Sordi un hombre ntre los espejos

 

Por Jammy Cely Rodriguez
Corresponsal Marilyn 3:30
Florencia (Italia)

A cuatro años de la muerte del gran actor, director, escenógrafo
Alberto Sordi (25/02/2003) el pueblo italiano rinde homenaje al trabajo de
50 años de carrera y 188 películas. Alberto Sordi representa  una leyenda, un  símbolo para los italianos, quienes lo han seguido y amado en toda su carrera cinematográfica. Entro a los  15 años en el mundo del espectáculo, en los años cincuenta obtuvo un gran éxito en rádio y finalmente se dedicó a la carrera cinematográfica volviéndose el rey de la comedia italiana. El “Albertone Nazionale” como es llamado, representa la figura del italiano medio, idealista y representa la esencia de los sentimientos en los momentos más difíciles y duros después de la segunda guerra mundial con un toque de comicidad, símbolo de vicios y virtudes típicas del pueblo de la península.
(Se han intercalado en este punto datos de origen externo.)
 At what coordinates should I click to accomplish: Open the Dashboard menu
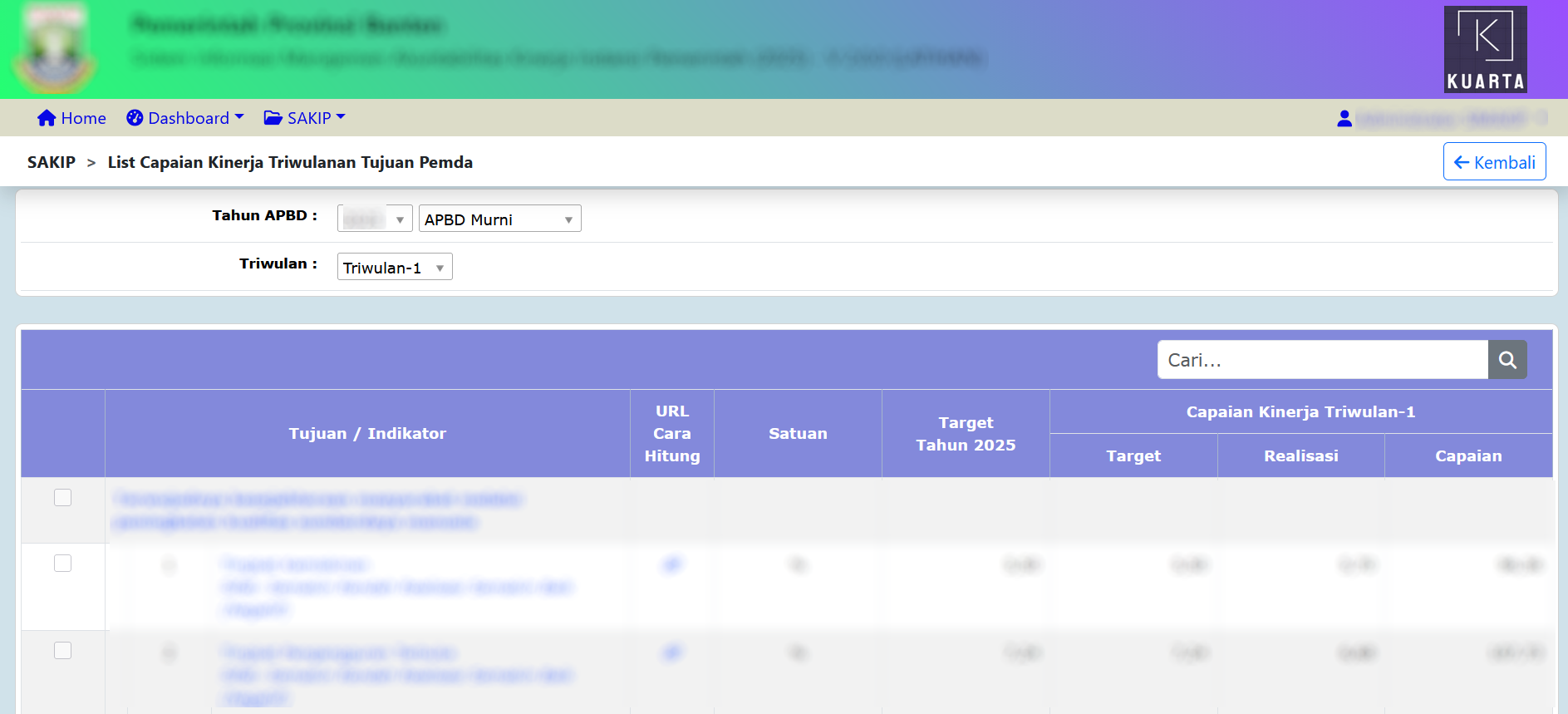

En el cine fue Federico Fellini quien lo dirigió en “Lo sceicco bianco” y después en “I vitelloni” con la cual ganó el León de Plata en Venecia y se candidatizó al Oscar. La carrera cinematográfica de Alberto Sordi es impresionante por la cantidad de películas exitosas y su capacidad para
delinear personajes complejos; actuó en varias películas como “Un giorno in prefettura”, película en la cual colaboró también con la escenografía, “Un Americano a Roma”, en la cual ironiza el comportamiento de algunos jóvenes de esa época como si fueran norteamericanos sin dejar las costumbres  italianas, en “Bravissimo”, “Guardia, guardia scelta brigadiere e maresciallo”, “Mio figlio Nerone”, “Il conte Max”, “Venezia” e il “Moralista” entre otros.*

En una entrevista que realizó en un especial televisivo TG1, Alberto Sordi explicaba el género neorrealista que le gustaba transmitir al público, un neorrealismo no con fondo dramático sino con fondo irónico, es decir, reírse de situaciones serias, teniendo en cuenta siempre la complejidad del tema. Su virtuosismo era justo  hablar como la gente común, en cualquier lugar encontraba un personaje digno de interpretar y su objetivo era expresar sus problemas, sentimientos y  las ganas de salir adelante para reconstruir una Italia que salía de la guerra. El género cómico en sus películas era importante ya que representaba un tipo de terapia continua, un estilo para no pensar en todos los afanes y males del mundo, y también un desafío teniendo en cuenta que el género cómico es uno de los más difíciles de alcanzar.

No solamente en Italia se puede observar su talento, a casi medio siglo de sus primeras películas el “Albertone Nazionale” continúa gustando y captando adeptos entre los más jóvenes, quizá por esto el Instituto Italiano de Cultura de Toronto  propone hasta el 29 de marzo nueve películas del gran actor italiano. Igualmente la cinemateca Nacional Romana rinde homenaje proyectando “Amore mio aiutami”,  existe también una muestra fotográfica de Pietro Pascuttini en honor suyo en Roma, el Comune de Padova rinde homenaje el  28 de marzo con la película “Il vedovo”.